[TASK]
Within the data below, state how many lines contain the string "computer". Provide the number only.
BEGIN INPUT
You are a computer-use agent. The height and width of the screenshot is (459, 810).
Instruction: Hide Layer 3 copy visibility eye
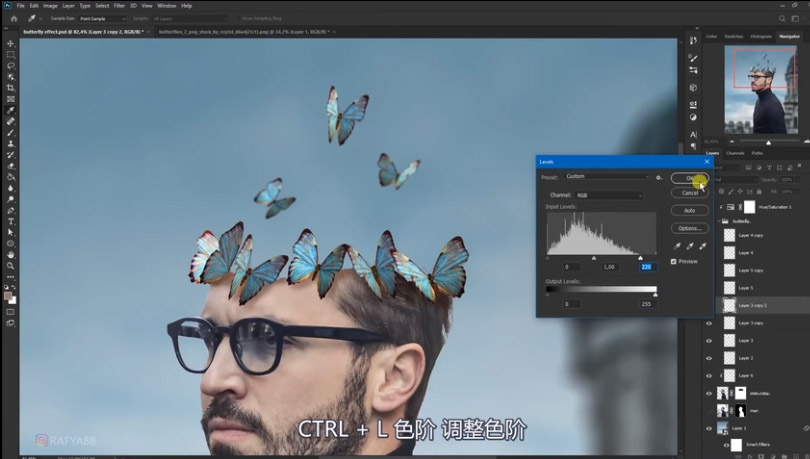[x=709, y=323]
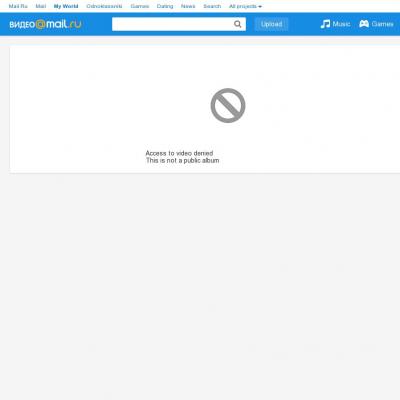The image size is (400, 400).
Task: Open Odnoklassniki from the top navigation
Action: pyautogui.click(x=104, y=6)
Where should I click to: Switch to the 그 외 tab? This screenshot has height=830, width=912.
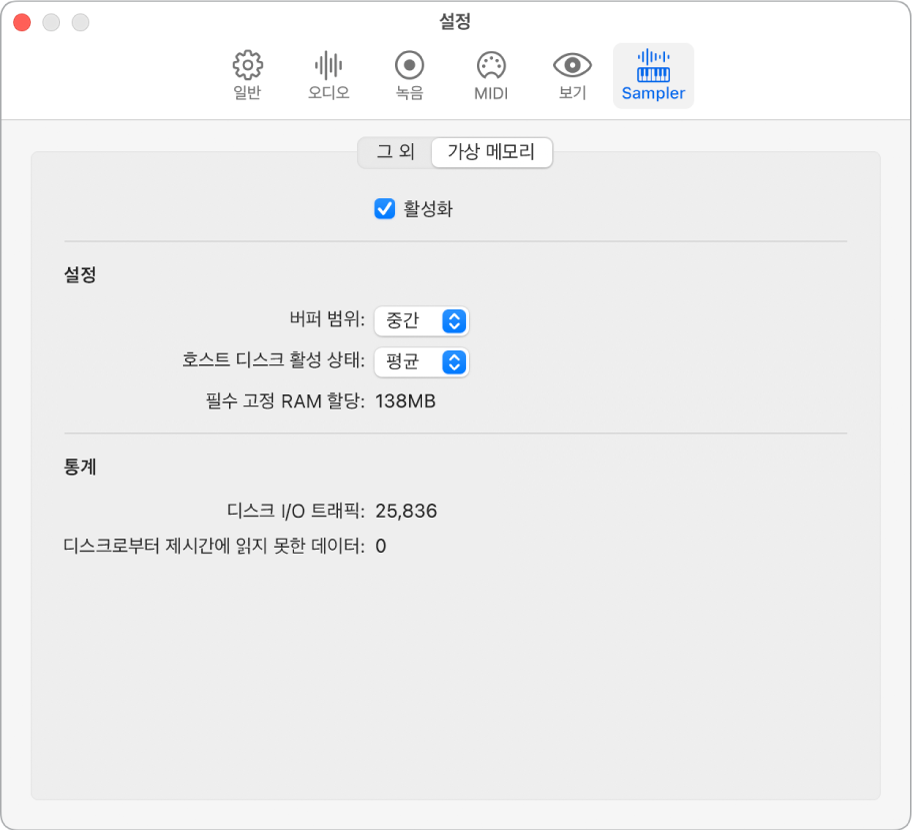(x=398, y=153)
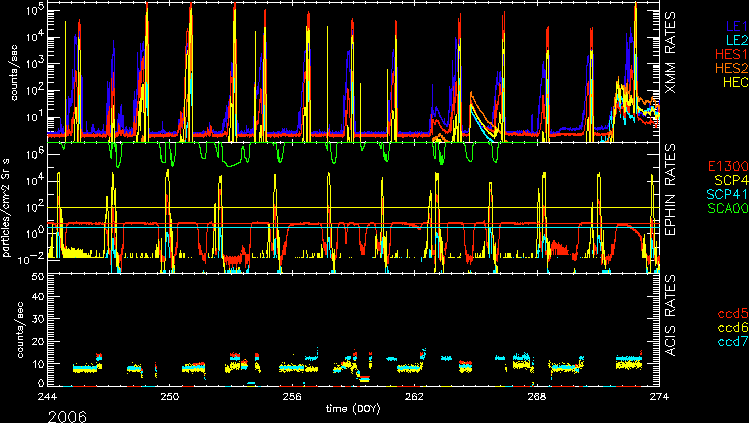Click the 268 tick on time axis
Image resolution: width=749 pixels, height=423 pixels.
(536, 397)
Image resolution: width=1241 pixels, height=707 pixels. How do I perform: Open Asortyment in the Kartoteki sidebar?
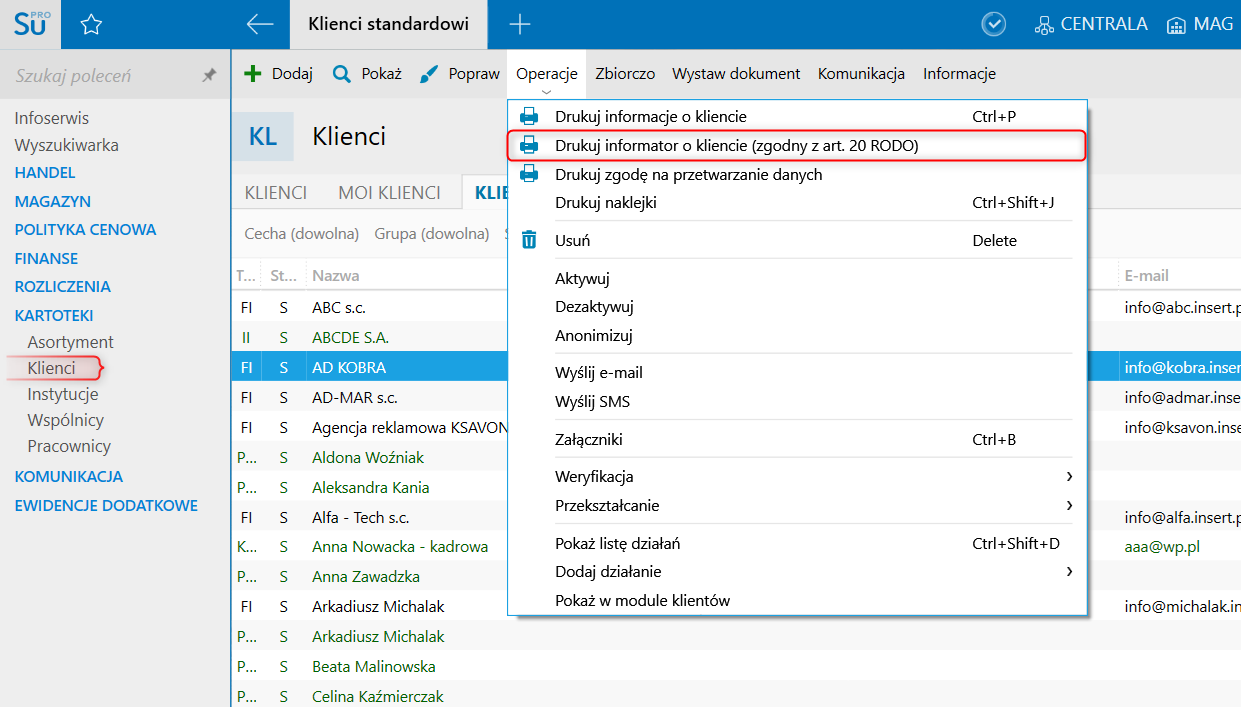(70, 342)
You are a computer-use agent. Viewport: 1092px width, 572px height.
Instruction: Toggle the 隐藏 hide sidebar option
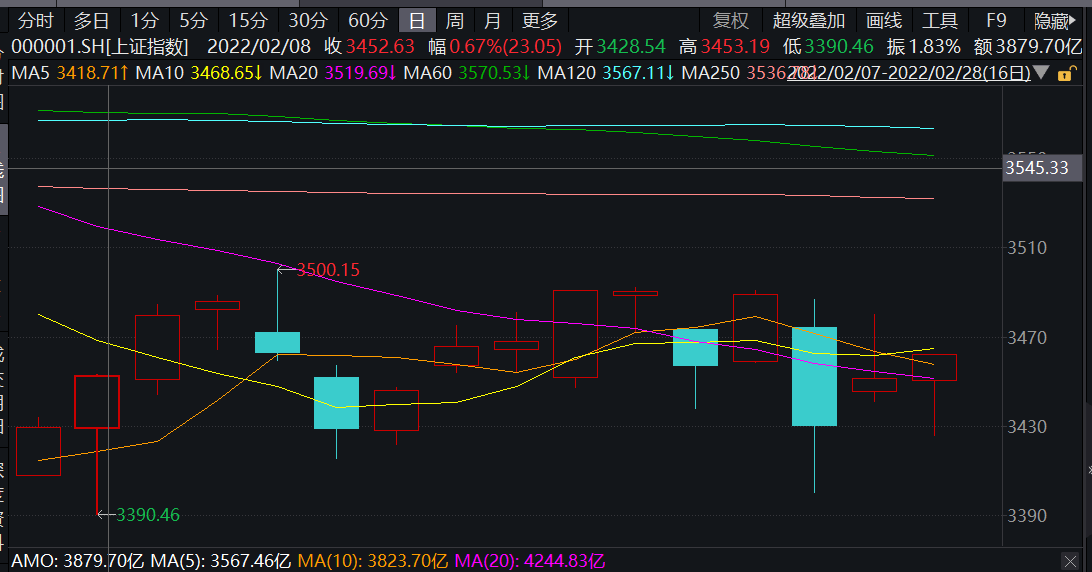tap(1051, 21)
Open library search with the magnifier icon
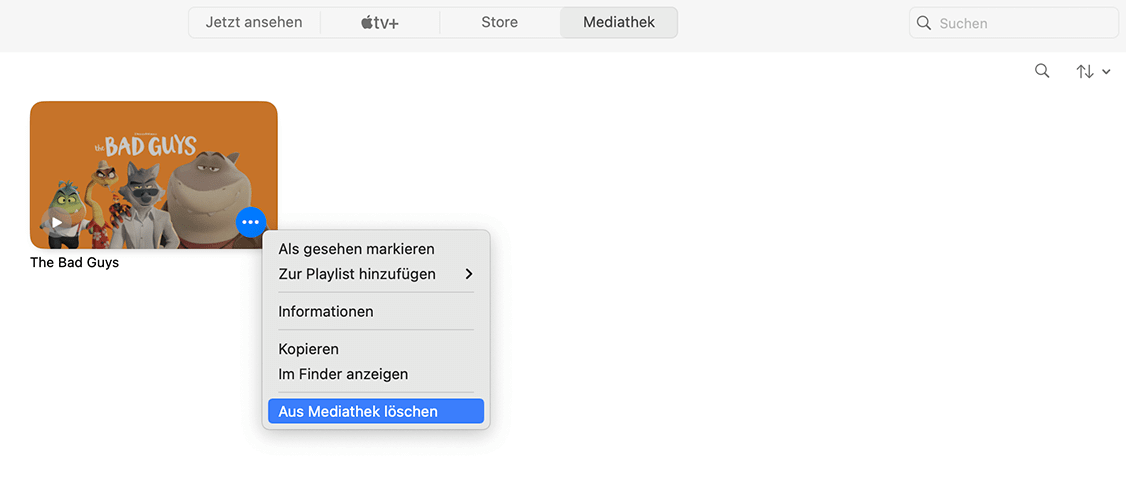Viewport: 1126px width, 483px height. tap(1042, 71)
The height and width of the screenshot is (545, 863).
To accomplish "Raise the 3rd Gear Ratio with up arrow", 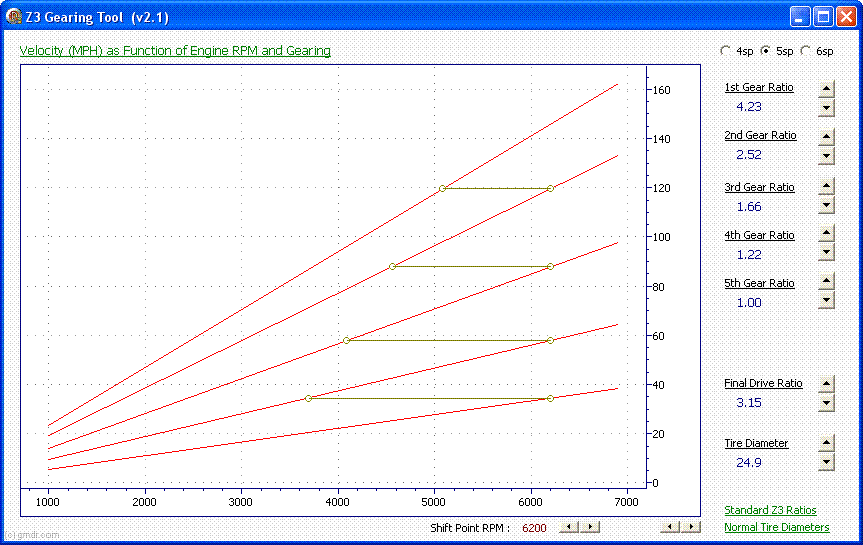I will tap(826, 186).

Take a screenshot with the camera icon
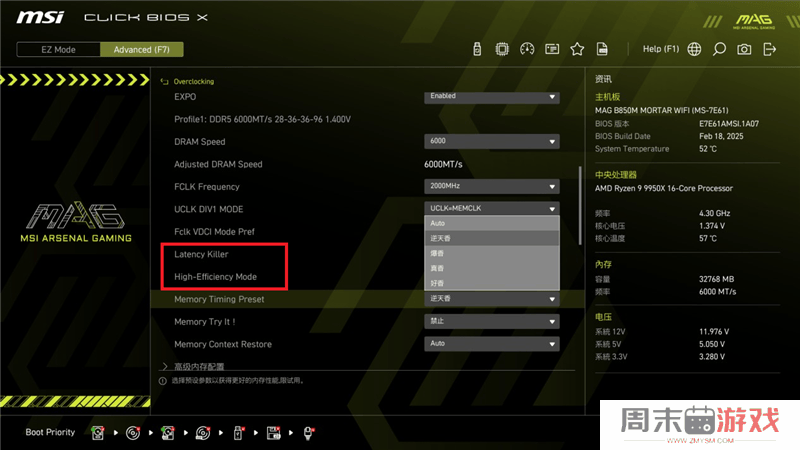pyautogui.click(x=744, y=49)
END INPUT
[ANSWER TO THE EXERCISE]
2